Extracted entries —
# # # # # # #
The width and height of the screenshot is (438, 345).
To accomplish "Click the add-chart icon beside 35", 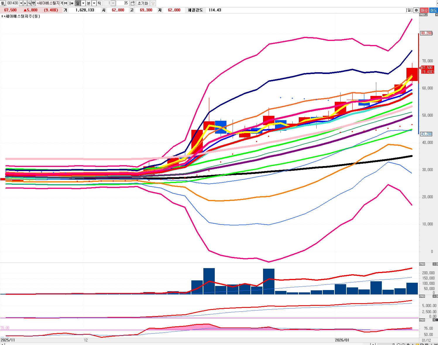I will pos(133,3).
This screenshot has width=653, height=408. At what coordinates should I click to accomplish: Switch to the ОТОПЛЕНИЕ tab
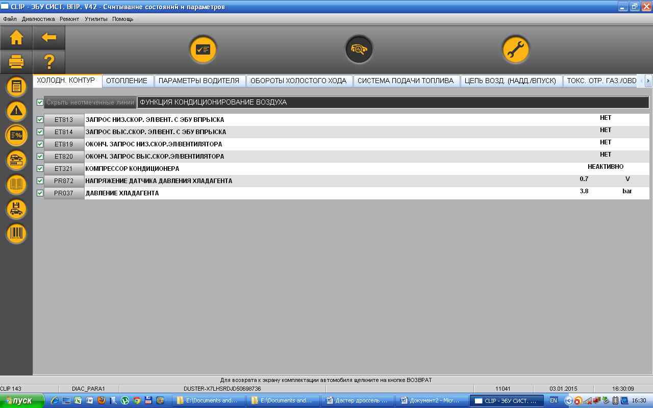[127, 81]
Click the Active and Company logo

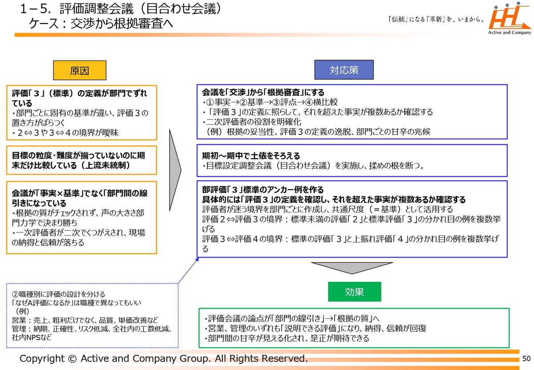pyautogui.click(x=510, y=20)
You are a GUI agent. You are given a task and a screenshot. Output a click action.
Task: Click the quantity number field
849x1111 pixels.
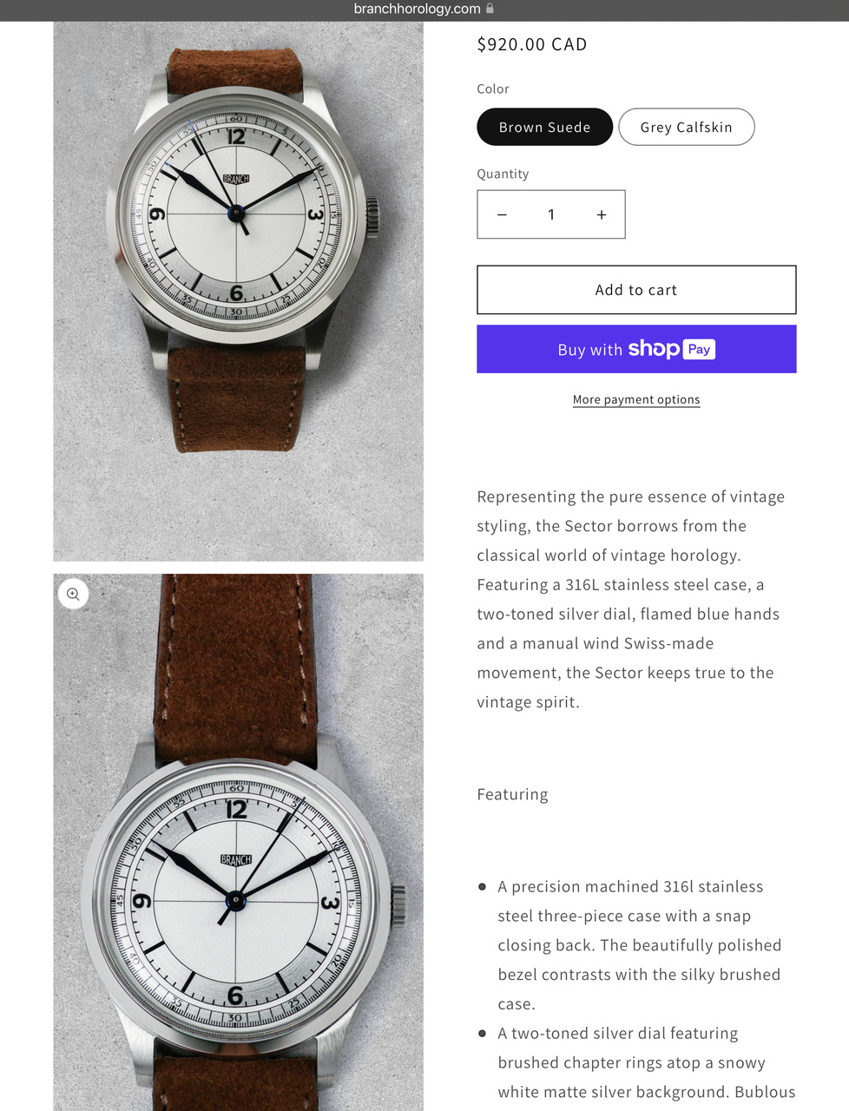(x=551, y=214)
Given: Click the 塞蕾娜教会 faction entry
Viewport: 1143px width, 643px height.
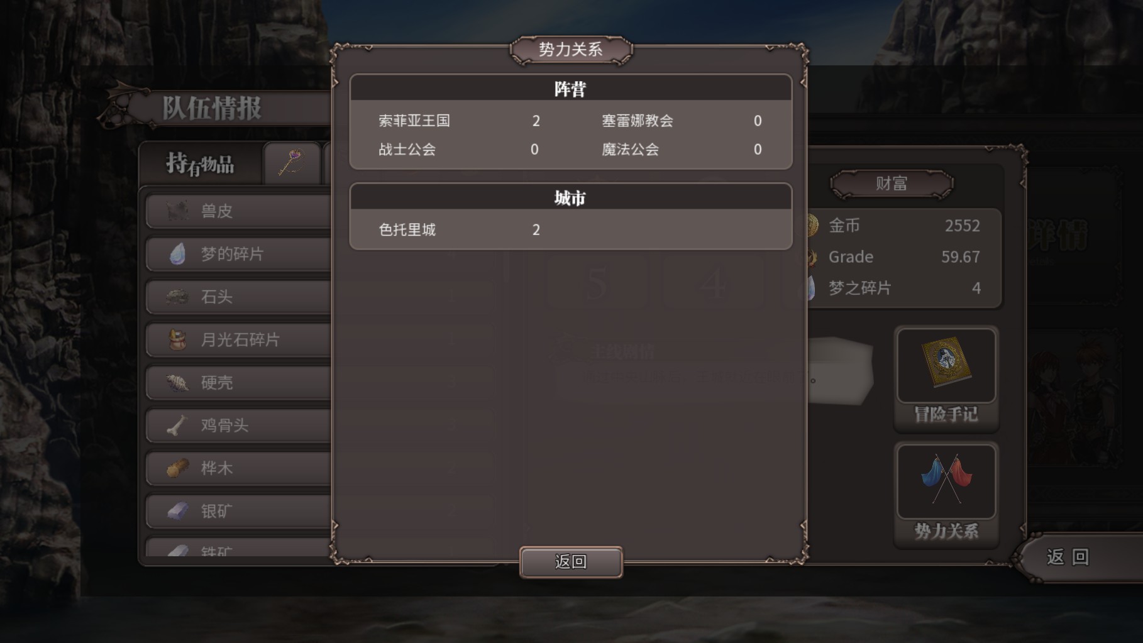Looking at the screenshot, I should 682,121.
# # # # # # #
Task description —
In everything from the line containing "This screenshot has" down to the line containing "(x=551, y=214)", change "quantity number field" to "amount input box" and write those lines out again with nothing else altered. Omit the pictures.

Problem solution —
This screenshot has width=653, height=408. At what coordinates should I click to accomplish: Switch to the ОТОПЛЕНИЕ tab
[127, 81]
Click the Active and Company logo

pyautogui.click(x=510, y=20)
You are a GUI agent. You are given a task and a screenshot. Output a click action.
Task: Click the amount input box
849x1111 pixels.
(x=551, y=214)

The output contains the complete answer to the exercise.